2 gedachten over “Risk management in banking and my PhD topic

  1. Very interesting stuff. I’m sure you’re aware of NN Taleb’s work on the subject. Won’t risk models like the one I assume you’re building always run the risk of giving banks or people dealing with banks a false sense of accurateness?
    And what I was also wondering was: do you think that higher capital ratios in banks, or better ways to calculate risk, would have been able to prevent the financial meltdown of september 2008?

    • Yes, I’ve been following NNT on this subject as well. You could argue that models always give a false sense of accurateness. Models are simplifications of reality, so they’re always going to be wrong here or there. The thing is, they shouldn’t be massively wrong. You shouldn’t give AAA ratings to B products. You shouldn’t say there’s a 0.01% chance to lose 40% if that chance is actually 1%, and so on. I asked Taleb for the alternative on Twitter. He basically said this: give up on numbers in finance and just use logic and reasoning. I’m not willing to accept that and I’m pretty sure I will never accept it. We’re trying to build better models. We can’t just give up. If we fail, we fail, but at least we’ve tried.
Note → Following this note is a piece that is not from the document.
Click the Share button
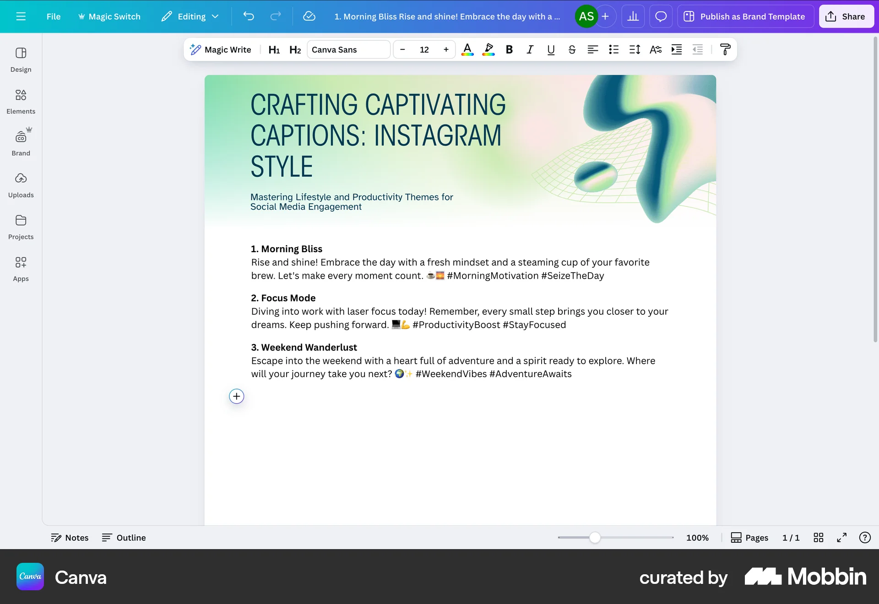The width and height of the screenshot is (879, 604). coord(846,16)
      As for your second question, higher capital ratios would probably have avoided a lot of the mess. A big part of the problem was uncertainty about banks going bankrupt. A lot of banks were thought to be close to that point, while others defaulted altogether. If they would have had more capital, there would not have been so many problems. The financial sector would be healthier and the shock to the real economy would probably not have been so bad. But could it be avoided completely? I’m not sure. As for measuring risk better, it depends. It is the regulator that needs to calculate risk correctly, so that banks can hold an appropriate amount of capital. However, if regulators can be fooled, banks can still fuck up, even if they have good models. If they can fool regulators, bankers might have incentives to take too much risk without holding too much capital. If it goes well, they become rich heroes, and if it blows up, they get fired and earn their golden parachute. There’s no real incentive for managers to think about the long run. Risk management models could be right, but managers need to listen to those models as well. On the other hand, if regulators calculate risk correctly, they can make sure banks keep the right amount of capital.